(Data items)
---*---

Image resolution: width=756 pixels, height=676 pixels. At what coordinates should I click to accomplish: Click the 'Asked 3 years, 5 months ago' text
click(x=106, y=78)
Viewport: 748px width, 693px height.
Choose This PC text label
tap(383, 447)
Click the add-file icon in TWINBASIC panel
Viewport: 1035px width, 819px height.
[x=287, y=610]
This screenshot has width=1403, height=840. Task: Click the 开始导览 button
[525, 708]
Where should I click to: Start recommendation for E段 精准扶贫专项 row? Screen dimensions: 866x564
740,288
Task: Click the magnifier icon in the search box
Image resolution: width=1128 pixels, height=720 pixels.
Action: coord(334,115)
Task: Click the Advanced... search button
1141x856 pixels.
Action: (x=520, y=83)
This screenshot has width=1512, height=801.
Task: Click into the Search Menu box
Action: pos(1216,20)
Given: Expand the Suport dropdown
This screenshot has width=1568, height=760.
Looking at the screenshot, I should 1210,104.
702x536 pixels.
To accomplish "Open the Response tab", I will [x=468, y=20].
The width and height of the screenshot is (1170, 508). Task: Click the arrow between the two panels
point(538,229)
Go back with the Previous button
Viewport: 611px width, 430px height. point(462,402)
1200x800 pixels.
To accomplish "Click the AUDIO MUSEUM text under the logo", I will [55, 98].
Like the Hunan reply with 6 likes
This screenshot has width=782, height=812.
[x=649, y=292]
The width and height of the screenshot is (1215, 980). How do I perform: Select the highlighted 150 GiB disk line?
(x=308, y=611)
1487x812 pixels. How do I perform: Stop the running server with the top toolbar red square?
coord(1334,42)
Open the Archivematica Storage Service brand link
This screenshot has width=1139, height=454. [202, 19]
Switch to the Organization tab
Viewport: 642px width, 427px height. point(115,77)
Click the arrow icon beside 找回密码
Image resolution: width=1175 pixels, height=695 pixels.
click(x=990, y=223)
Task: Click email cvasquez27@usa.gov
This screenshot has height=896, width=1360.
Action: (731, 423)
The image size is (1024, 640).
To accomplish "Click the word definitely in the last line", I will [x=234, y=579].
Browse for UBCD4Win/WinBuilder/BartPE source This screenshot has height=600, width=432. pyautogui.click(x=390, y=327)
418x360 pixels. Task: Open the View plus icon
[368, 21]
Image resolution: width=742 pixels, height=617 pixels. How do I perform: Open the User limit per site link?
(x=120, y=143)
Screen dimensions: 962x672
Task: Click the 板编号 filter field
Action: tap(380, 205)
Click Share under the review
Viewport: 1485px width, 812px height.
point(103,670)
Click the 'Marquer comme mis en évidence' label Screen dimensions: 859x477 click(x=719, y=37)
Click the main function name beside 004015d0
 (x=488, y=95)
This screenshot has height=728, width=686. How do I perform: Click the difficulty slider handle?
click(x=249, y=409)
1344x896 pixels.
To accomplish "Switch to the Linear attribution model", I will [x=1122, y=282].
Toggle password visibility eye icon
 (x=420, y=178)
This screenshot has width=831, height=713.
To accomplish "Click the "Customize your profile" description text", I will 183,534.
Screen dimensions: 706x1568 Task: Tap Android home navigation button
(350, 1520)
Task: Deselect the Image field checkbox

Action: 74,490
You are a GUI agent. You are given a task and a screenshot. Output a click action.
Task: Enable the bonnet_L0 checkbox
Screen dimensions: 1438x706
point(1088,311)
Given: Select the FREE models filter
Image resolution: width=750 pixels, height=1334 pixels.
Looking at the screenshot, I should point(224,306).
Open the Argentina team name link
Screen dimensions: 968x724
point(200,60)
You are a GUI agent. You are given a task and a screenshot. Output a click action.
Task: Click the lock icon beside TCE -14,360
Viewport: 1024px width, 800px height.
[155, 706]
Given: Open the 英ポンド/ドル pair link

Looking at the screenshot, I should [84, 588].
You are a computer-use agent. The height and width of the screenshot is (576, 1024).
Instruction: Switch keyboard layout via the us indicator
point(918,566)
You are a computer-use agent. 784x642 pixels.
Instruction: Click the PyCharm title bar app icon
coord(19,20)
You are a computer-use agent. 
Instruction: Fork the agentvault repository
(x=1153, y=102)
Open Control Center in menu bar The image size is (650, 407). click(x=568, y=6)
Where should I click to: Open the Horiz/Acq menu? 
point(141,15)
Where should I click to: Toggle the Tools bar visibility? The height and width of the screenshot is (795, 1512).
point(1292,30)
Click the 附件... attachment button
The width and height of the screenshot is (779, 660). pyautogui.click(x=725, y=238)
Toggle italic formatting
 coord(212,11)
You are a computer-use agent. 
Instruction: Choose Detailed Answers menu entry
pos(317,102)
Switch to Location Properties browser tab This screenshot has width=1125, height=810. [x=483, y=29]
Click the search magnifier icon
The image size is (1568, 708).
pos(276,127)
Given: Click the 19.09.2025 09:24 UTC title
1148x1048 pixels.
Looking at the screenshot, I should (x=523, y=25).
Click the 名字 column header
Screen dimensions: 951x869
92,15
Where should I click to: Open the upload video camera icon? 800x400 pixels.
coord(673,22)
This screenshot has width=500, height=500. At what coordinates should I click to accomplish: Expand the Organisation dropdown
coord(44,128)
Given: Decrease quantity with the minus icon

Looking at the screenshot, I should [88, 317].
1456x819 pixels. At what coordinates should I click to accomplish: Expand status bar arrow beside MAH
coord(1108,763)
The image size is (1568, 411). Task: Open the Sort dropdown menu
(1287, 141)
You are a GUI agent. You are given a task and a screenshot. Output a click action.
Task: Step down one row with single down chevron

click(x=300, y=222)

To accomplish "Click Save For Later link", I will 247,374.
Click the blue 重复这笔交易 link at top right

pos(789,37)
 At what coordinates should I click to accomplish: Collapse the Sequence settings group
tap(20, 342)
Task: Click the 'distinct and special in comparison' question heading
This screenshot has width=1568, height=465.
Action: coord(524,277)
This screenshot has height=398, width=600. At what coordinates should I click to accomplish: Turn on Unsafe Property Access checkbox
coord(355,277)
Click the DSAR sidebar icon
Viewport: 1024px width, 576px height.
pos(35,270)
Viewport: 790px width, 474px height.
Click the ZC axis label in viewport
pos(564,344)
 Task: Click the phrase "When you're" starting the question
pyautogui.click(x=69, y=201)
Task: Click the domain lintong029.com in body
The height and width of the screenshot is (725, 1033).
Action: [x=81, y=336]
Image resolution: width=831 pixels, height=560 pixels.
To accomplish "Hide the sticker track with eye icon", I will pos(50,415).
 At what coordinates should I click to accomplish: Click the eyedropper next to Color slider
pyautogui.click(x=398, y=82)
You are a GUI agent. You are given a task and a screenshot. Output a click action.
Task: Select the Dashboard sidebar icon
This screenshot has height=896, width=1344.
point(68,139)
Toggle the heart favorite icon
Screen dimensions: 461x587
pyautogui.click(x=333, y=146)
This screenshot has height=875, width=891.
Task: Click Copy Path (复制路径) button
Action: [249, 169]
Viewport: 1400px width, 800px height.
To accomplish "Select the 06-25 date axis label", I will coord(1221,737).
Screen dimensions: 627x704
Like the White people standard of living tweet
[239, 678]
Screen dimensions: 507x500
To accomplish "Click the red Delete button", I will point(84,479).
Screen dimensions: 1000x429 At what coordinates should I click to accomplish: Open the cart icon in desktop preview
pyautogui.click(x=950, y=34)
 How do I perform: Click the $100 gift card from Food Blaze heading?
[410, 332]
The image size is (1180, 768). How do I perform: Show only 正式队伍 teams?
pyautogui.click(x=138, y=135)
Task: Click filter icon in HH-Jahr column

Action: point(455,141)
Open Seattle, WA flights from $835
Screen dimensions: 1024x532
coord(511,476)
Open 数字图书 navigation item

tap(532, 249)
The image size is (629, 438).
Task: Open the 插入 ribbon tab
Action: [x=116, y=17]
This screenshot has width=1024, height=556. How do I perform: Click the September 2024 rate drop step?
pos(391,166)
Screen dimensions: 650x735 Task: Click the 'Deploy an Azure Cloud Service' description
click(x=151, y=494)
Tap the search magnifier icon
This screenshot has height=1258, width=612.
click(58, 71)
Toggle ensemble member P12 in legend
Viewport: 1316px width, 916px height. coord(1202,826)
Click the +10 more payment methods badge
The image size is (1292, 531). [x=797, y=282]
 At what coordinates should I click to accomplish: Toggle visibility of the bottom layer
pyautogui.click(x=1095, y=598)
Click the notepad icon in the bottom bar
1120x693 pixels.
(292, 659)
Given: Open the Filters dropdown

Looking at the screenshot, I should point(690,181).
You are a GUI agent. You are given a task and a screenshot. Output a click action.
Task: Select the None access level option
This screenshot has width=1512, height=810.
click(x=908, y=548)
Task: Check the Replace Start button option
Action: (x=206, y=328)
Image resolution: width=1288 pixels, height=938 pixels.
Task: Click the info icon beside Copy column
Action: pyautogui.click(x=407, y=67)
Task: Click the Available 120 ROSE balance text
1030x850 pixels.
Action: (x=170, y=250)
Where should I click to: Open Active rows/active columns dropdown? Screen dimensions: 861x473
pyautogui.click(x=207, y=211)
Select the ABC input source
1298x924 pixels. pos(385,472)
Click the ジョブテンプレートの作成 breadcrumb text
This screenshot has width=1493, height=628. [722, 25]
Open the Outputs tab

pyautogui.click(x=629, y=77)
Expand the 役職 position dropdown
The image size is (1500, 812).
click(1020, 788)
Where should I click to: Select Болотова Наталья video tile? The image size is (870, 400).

---*---

What to work on
State the number of lines in the records that include "computer", and write nothing else.

Exercise output
4